Our internal tooling for example considers CPU util% to be (100 -
idle%), but it also has a CPU busy% defined as (100 - idle% - iowait%).
It is very unfortunate that everyone uses CPU util% for monitoring, with
all sorts of alerts, dashboards and load balancers referring to this
value. One reason is that, depending on context, high iowait time may or
may not be a problem, so it isn't as simple as redefining CPU util% to
exclude iowait.

> 
>> idle, so high iowait time looks like high CPU util even though the task
>> is not scheduled and the CPU is free to run other tasks. When doing
>> network IO with e.g. the batch completion feature, the CPU may appear to
>> have high utilisation.
> 
> Again, iowait is idle time.

That's fair. I think it is simpler to have a single "CPU util" metric
defined as (100 - idle%), and have a switch that userspace explicitly
flips to say "I want iowait to be considered truly idle or not". This
means things such as load balancers can be built around a single metric,
rather than having to consider both util/busy and needing to understand
"does iowait mean anything?".

> 
>> This patchset adds a IOURING_ENTER_NO_IOWAIT flag that can be set on
>> enter. If set, then current->in_iowait is not set. By default this flag
>> is not set to maintain existing behaviour i.e. in_iowait is always set.
>> This is to prevent waiting for completions being accounted as CPU
>> utilisation.
>>
>> Not setting in_iowait does mean that we also lose cpufreq optimisations
>> above because in_iowait semantics couples 1 and 2 together. Eventually
>> we will untangle the two so the optimisations can be enabled
>> independently of the accounting.
>>
>> IORING_FEAT_IOWAIT_TOGGLE is returned in io_uring_create() to indicate
>> support. This will be used by liburing to check for this feature.
> 
> If I receive a problem report where iowait time isn't accurate, I now
> have to somehow figure out if an application is setting this flag.  This
> sounds like a support headache, and I do wonder what the benefit is.
> From what you've written, the justification for the patch is that some
> userspace tooling misinterprets iowait.  Shouldn't we just fix that?

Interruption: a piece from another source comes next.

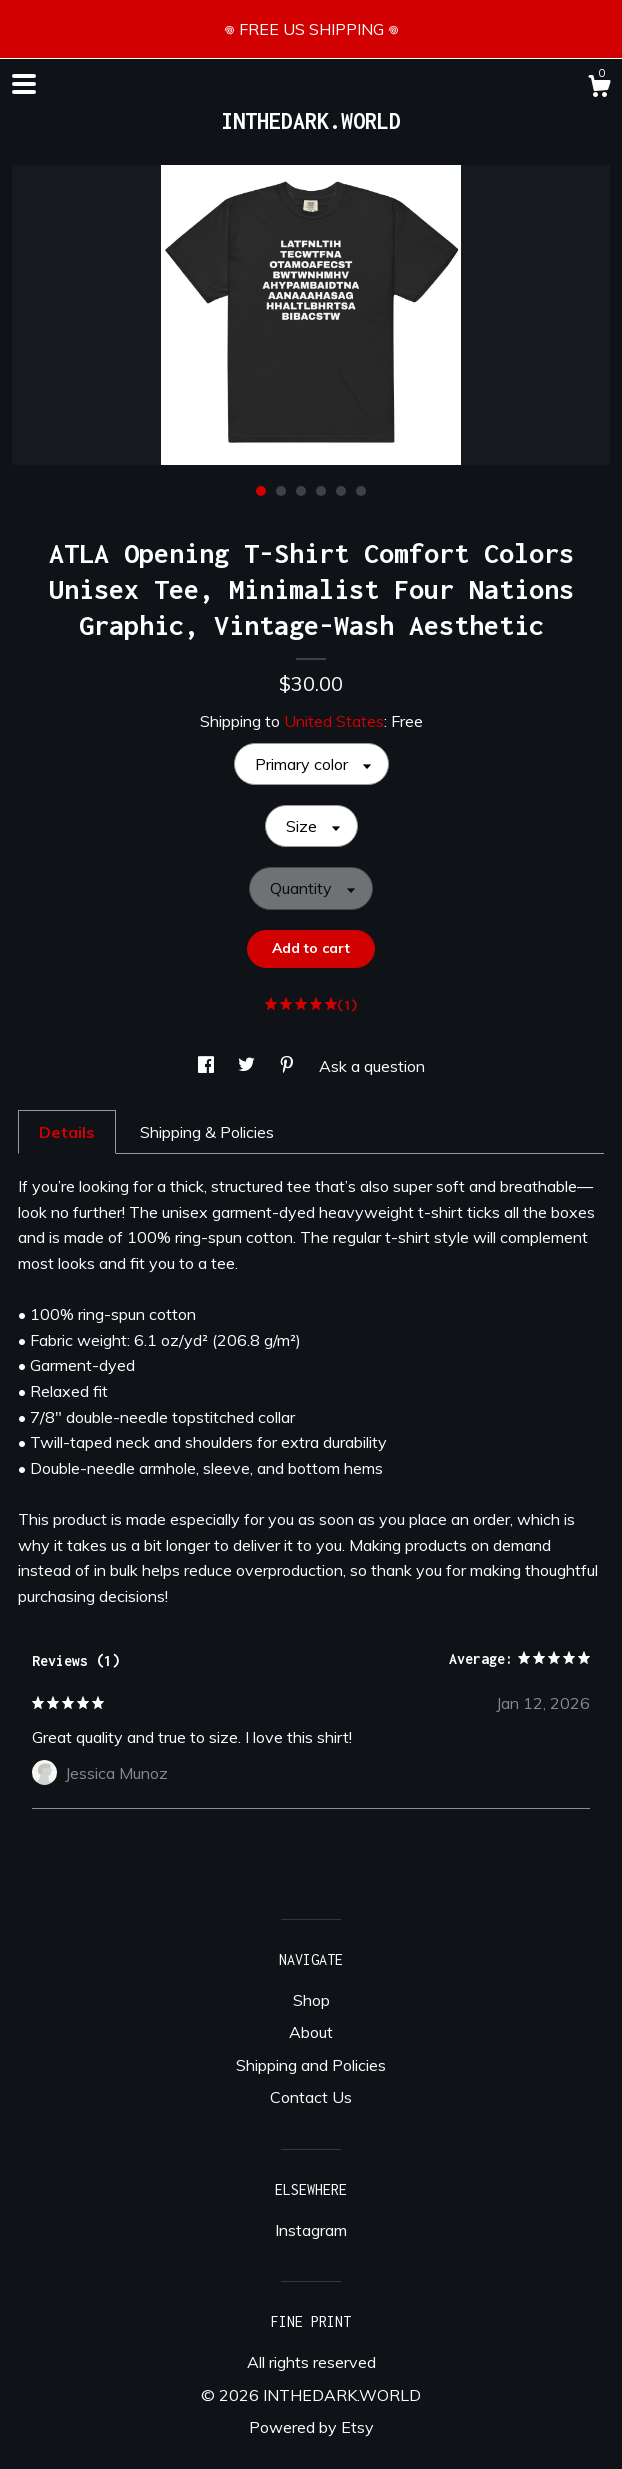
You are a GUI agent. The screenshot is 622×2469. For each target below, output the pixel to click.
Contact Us (311, 2097)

Right, I understand your concerns. That's why by default this flag is
not set and io_uring behaves as before with in_iowait always set.

Unfortunately, "just fix userspace" for us is a huge ask because a whole
pyramid of both code and human understanding has been built on the
current definition of "CPU utilisation". This is extremely time
consuming to change, nor is it something that we (io_uring) want to take
on imo. Why not give the option for people to indicate whether they want
iowait showing up or not?

> 
> It may be that certain (all?) network functions, like recv, should not
> be accounted as iowait.  However, I don't think the onus should be on
> applications to tell the kernel about that--the kernel should just
> figure that out on its own.
> 
> Am I alone in these opinions?

Why should the onus be on the kernel? I think it is more difficult for
the kernel to figure out exactly what semantics userspace wants and it
is simpler for userspace to select their preference.